If you’ve planned, coordinated and hosted an event in real life and been involved in event promotion and publicity, you already know much of what you need to know in Second Life. But some aspects of hosting a virtual event are very unique.

1. Scheduling your event to not conflict with other events in your simulation

A sim seems like a big place but really you have to think of it as being one small room with a capacity of about 60 people at a time. While a totally empty sim can hold 100 avatars, built-up sims vary in capacity from 30 to 60 avatars depending upon what is in the sim and how many scripted objects and prims the avatars have attached.
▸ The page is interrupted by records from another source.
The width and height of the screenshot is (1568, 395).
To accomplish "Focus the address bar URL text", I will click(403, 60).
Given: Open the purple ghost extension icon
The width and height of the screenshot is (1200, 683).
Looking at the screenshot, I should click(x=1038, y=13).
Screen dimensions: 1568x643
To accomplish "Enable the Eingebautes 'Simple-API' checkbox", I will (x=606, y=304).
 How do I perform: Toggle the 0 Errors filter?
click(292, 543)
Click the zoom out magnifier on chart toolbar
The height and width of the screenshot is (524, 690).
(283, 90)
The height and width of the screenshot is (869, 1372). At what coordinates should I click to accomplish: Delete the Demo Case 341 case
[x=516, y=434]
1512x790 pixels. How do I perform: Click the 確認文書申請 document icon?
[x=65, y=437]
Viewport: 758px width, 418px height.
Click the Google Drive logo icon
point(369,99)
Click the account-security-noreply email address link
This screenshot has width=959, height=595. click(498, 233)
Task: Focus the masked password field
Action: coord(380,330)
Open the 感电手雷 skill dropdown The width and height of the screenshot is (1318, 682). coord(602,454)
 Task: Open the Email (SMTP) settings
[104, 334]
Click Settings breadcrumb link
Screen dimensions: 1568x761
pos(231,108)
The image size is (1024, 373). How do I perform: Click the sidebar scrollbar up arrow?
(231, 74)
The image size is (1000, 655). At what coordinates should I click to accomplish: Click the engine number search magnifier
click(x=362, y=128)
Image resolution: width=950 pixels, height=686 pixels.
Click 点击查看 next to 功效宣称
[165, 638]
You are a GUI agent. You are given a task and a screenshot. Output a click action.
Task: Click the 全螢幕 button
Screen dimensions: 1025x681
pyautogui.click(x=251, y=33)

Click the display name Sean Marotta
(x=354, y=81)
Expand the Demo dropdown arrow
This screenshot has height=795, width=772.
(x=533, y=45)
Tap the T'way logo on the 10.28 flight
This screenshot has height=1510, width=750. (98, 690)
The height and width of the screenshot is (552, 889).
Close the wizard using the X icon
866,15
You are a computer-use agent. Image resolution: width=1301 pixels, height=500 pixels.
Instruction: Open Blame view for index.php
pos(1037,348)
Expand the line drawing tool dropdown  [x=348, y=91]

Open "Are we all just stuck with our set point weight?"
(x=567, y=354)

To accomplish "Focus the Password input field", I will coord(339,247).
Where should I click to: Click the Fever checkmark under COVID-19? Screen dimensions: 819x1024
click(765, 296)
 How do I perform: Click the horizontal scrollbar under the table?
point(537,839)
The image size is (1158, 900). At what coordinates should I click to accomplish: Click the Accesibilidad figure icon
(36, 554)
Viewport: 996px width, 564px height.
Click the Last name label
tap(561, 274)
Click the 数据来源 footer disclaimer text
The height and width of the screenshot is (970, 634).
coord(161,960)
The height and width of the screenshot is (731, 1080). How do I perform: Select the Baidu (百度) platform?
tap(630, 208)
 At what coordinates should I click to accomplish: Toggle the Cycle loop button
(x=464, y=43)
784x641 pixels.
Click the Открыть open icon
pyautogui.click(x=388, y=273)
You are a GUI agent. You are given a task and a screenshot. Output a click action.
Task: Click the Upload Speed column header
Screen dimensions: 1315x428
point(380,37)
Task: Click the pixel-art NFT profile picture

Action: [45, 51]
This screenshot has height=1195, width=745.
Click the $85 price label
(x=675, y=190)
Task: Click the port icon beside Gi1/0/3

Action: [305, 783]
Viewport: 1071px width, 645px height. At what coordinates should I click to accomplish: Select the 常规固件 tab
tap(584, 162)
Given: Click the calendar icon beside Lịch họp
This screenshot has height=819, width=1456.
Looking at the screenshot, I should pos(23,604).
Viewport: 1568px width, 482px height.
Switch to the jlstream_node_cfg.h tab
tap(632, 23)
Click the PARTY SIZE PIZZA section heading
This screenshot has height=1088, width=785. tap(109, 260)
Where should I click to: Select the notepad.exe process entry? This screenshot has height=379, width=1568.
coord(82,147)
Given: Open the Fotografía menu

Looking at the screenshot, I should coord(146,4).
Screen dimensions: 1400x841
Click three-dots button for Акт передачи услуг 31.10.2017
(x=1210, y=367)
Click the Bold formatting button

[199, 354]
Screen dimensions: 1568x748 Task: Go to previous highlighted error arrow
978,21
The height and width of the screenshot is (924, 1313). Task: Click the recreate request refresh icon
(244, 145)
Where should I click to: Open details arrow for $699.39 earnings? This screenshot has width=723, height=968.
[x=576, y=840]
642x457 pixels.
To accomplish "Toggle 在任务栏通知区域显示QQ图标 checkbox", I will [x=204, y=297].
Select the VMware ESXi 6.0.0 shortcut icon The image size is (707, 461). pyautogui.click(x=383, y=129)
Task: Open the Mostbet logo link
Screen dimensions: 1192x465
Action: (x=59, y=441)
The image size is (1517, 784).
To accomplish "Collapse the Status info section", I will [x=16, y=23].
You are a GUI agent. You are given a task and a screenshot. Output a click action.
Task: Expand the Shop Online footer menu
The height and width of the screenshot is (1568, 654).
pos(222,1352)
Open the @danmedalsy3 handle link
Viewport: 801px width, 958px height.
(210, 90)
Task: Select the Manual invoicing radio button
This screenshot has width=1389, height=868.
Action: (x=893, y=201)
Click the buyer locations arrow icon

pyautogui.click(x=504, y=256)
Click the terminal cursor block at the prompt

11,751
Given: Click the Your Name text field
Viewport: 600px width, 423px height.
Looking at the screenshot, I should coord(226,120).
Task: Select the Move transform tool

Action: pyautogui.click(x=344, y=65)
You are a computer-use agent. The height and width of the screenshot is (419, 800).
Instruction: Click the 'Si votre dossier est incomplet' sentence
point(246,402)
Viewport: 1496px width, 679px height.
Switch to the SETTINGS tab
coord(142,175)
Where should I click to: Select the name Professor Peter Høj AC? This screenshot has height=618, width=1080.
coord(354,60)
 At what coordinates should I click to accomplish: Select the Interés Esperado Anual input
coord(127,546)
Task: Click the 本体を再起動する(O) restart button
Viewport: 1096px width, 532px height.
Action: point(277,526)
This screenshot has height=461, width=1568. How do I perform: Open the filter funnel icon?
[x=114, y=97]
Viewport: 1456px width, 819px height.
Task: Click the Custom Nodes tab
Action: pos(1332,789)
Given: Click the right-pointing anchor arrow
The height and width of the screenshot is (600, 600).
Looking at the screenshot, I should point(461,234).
Only two very small events can be held in the same sim at the same time. If the hope is for a capacity crowd, it is vitally important that event planners consult to assure no conflicts and put the event on the community planning calendar (however that is done in your Second Life community) as soon as possible so that subsequently planned events will not impinge on your developing plans.

All too often, I have encountered the attitude in Second Life of “let’s just let everyone plan their own events and if there is a conflict in the schedule, we’ll sort it out then”. I can only conclude that anyone holding such an opinion has never had to change a scheduled event and all online listings and promotions for an event. Depending on the number and busyness of key event participants it can take many contacts over a number of days to successfully reschedule an event. Besides the inconvenience to event organizers and involved artists or presenters, the audience members who have planned on attending the event will not only be inconvenienced but will lose confidence in the presenter and location. Venues and second life event groups die when they repeatedly disappoint their audience with cancellations, postponements and schedule changes.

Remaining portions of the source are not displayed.